Supplementary assessment is not available in this unit except in the case of a bachelor's pass degree student who has obtained a mark of 45 to 49 overall and is currently enrolled in this unit, and it is the only remaining unit that the student must pass in order to complete their course.
Unit Coordinator(s)
Professor Andrew Lynch
Unit rules
Prerequisites:
any Level 2 unit in English and Cultural Studies
or
MEMS2001 Classical Traditions and Transformations in Medieval and Early Modern Europe
Contact hours
3 hours per teaching week
Unit Outline
Semester 1_2019 [SEM-1_2019]
  • The availability of units in Semester 1, 2, etc. was correct at the time of publication but may be subject to change.

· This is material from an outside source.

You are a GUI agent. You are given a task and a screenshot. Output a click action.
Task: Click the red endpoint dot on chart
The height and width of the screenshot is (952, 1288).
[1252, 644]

  • All students are responsible for identifying when they need assistance to improve their academic learning, research, English language and numeracy skills; seeking out the services and resources available to help them; and applying what they learn. Students are encouraged to register for free online support through GETSmart; to help themselves to the extensive range of resources on UWA's STUDYSmarter website; and to participate in WRITESmart and (ma+hs)Smart drop-ins and workshops.
  • Books and other material wherever listed may be subject to change. Book lists relating to 'Preliminary reading', 'Recommended reading' and 'Textbooks' are, in most cases, available at the University Co-operative Bookshop (from early January) and appropriate administrative offices for students to consult. Where texts are listed in the unit description above, an asterisk (*) indicates that the book is available in paperback.